Stored dataset items
>>

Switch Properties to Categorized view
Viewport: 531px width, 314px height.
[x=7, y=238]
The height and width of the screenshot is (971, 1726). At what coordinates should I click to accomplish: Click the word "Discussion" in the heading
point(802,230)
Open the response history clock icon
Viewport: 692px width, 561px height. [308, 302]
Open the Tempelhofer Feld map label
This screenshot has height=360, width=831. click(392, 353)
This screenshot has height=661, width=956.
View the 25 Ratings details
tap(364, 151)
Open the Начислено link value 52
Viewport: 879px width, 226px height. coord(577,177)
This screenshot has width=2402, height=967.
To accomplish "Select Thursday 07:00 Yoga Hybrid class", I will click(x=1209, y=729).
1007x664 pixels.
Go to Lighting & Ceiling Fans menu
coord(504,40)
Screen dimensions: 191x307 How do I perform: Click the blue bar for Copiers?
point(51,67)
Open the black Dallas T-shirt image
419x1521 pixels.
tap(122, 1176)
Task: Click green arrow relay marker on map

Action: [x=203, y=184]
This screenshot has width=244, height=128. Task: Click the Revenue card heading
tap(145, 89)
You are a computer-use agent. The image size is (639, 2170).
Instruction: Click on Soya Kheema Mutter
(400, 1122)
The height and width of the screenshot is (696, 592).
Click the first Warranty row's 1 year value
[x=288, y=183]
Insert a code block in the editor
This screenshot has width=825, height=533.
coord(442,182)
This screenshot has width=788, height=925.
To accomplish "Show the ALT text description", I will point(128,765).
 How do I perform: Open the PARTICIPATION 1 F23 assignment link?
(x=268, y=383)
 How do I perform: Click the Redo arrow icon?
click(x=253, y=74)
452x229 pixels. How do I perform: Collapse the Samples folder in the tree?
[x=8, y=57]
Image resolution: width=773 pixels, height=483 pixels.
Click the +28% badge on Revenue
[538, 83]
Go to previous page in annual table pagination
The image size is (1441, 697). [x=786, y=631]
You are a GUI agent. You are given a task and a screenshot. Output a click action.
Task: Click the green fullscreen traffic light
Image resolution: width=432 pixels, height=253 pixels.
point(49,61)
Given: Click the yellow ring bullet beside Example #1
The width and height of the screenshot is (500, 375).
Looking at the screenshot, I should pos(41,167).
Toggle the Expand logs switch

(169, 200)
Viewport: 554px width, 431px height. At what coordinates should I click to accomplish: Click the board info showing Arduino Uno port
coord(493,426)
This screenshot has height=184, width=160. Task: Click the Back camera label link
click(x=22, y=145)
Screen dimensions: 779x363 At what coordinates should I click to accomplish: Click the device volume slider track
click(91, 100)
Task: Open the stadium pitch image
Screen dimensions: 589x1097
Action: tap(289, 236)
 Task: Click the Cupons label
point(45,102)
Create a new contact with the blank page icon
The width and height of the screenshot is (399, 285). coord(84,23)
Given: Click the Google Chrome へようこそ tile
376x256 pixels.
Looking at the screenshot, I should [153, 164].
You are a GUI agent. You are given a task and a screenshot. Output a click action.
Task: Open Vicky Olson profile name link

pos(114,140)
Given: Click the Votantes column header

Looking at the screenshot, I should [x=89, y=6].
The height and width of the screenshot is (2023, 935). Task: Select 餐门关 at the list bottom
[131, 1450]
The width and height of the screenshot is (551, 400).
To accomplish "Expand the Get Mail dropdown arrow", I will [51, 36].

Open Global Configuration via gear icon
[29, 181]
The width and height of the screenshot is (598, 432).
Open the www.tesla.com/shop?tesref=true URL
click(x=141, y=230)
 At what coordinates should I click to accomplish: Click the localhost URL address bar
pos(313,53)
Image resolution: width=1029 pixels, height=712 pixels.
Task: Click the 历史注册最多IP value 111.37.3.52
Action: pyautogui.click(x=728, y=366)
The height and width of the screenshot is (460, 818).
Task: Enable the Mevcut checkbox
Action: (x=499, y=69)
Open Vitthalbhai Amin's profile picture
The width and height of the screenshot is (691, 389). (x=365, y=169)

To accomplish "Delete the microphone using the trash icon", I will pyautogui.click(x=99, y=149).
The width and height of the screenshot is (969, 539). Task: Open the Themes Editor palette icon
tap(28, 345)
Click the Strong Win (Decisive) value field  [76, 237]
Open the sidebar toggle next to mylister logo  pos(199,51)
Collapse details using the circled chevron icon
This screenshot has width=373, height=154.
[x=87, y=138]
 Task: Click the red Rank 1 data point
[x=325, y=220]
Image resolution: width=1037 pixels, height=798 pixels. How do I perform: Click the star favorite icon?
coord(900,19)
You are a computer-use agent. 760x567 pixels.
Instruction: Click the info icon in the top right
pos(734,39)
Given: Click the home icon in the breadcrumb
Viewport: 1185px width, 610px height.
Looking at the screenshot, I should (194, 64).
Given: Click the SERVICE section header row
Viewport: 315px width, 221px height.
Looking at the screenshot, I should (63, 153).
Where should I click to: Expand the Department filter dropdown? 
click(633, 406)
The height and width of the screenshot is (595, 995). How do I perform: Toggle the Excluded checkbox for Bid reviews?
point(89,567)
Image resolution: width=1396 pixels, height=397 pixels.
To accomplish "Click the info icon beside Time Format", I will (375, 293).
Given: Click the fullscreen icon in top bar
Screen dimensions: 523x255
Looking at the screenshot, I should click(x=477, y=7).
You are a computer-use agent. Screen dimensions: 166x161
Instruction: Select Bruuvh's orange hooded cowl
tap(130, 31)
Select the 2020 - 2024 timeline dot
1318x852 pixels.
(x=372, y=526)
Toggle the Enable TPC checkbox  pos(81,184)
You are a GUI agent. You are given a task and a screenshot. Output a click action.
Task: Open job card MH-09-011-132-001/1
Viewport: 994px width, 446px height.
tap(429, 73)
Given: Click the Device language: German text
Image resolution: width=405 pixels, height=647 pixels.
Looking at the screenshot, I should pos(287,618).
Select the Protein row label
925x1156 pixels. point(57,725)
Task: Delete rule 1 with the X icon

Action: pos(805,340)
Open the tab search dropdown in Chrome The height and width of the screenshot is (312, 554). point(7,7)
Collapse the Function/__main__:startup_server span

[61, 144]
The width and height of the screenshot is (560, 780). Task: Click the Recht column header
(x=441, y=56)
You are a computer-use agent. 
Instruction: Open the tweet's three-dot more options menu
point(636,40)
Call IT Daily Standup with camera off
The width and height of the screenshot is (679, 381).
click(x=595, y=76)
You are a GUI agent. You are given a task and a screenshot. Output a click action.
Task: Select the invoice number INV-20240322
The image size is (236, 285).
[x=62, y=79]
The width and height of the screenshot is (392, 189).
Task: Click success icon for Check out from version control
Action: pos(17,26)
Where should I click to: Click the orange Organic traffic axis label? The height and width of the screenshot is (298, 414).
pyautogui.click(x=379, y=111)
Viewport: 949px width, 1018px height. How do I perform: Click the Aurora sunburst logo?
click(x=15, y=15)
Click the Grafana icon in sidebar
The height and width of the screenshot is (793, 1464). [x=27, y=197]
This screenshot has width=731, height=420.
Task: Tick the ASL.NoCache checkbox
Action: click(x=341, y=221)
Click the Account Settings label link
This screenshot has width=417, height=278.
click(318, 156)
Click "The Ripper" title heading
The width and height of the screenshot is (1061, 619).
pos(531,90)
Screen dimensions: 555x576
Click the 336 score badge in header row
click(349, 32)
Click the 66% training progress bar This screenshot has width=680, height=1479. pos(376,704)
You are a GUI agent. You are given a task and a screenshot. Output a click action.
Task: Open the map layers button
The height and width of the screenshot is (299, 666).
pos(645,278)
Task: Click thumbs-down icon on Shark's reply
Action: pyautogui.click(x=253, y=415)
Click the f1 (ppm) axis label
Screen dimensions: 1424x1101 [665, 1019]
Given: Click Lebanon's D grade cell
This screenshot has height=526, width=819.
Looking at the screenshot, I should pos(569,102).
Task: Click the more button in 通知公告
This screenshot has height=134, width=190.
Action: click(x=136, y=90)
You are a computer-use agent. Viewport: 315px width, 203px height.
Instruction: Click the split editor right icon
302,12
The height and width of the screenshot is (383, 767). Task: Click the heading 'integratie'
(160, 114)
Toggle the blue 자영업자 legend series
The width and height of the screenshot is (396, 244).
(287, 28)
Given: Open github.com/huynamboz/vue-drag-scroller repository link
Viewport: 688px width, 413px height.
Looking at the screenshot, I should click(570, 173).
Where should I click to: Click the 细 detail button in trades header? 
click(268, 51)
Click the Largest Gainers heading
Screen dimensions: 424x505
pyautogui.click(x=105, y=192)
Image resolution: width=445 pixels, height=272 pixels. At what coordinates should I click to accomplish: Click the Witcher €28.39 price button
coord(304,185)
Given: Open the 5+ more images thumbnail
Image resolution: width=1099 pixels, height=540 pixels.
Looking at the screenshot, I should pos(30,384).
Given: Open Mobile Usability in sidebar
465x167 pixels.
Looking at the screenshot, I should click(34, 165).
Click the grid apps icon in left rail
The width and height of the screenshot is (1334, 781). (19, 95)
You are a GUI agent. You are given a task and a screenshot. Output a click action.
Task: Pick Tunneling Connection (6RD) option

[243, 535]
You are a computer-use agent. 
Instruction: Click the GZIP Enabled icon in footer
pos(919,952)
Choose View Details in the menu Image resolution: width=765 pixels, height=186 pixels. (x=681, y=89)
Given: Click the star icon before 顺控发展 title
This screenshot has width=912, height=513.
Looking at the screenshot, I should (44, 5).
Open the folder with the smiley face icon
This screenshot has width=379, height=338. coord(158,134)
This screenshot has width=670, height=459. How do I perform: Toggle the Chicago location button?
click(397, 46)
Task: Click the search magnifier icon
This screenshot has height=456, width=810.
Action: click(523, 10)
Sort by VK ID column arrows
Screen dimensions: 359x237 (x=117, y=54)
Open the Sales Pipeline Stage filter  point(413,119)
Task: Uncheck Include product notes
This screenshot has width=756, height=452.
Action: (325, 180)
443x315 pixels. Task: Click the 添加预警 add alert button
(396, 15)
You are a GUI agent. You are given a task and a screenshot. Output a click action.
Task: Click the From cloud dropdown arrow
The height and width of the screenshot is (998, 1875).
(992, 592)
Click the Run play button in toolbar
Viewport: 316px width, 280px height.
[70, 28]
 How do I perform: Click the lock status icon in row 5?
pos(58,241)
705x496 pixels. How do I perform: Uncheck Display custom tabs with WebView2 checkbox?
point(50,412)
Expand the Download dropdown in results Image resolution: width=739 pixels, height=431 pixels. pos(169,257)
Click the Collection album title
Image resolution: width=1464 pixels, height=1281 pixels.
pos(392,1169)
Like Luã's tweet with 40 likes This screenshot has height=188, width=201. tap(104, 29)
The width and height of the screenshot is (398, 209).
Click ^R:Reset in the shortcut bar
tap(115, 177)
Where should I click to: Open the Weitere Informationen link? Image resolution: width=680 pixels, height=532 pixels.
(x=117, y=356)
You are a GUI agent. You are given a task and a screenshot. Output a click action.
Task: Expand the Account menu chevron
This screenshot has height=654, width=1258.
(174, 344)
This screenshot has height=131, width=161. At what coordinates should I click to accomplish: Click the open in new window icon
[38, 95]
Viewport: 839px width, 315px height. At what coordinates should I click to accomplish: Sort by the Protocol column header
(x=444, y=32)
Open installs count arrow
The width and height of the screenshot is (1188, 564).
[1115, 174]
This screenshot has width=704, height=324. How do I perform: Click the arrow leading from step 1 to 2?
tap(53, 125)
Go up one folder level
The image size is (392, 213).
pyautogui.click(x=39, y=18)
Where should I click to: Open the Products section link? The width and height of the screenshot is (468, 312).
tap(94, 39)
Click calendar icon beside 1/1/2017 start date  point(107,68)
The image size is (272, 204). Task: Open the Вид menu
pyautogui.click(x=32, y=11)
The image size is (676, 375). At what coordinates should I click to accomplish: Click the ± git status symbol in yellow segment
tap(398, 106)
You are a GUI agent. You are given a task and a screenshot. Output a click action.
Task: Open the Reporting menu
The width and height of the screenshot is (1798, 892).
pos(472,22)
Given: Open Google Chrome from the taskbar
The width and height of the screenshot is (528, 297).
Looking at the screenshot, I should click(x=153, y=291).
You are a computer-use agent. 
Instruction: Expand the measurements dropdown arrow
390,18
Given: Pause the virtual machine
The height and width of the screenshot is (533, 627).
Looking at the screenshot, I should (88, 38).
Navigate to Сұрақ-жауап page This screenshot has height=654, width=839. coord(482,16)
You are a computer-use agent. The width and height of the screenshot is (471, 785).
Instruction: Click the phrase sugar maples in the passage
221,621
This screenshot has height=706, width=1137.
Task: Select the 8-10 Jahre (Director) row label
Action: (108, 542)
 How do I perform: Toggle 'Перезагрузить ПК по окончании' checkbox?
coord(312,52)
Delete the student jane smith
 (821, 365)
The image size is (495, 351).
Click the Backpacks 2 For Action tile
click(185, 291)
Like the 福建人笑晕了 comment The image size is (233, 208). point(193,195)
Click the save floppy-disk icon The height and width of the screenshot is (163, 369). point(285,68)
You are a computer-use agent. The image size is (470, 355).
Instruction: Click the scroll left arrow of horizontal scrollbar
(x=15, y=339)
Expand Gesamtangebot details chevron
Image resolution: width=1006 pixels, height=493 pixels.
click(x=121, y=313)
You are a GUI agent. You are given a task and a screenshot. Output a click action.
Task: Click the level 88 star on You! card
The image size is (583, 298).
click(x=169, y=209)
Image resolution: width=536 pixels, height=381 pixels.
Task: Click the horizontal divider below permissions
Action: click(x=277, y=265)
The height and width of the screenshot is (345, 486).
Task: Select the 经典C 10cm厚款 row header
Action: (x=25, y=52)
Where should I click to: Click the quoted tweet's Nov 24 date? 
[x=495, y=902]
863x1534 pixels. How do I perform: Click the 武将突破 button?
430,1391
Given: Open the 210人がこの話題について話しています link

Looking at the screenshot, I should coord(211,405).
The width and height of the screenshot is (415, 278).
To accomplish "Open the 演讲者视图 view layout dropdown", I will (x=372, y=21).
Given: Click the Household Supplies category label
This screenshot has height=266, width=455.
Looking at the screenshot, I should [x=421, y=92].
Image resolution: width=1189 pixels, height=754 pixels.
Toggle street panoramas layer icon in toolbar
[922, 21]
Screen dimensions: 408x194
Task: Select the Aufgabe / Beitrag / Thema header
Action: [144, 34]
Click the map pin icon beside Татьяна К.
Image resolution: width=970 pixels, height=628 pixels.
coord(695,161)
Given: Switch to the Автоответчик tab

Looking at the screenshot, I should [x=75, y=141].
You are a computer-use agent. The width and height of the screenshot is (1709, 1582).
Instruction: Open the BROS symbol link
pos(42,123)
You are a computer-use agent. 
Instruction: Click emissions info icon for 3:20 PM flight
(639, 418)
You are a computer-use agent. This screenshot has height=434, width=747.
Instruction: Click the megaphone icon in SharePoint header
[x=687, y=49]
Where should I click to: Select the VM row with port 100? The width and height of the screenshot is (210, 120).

<<

● **Work order**:
Every line of the records that includes the word "Like" should be gathered.

● **Answer**:
Like Luã's tweet with 40 likes This screenshot has height=188, width=201. tap(104, 29)
Like the 福建人笑晕了 comment The image size is (233, 208). point(193,195)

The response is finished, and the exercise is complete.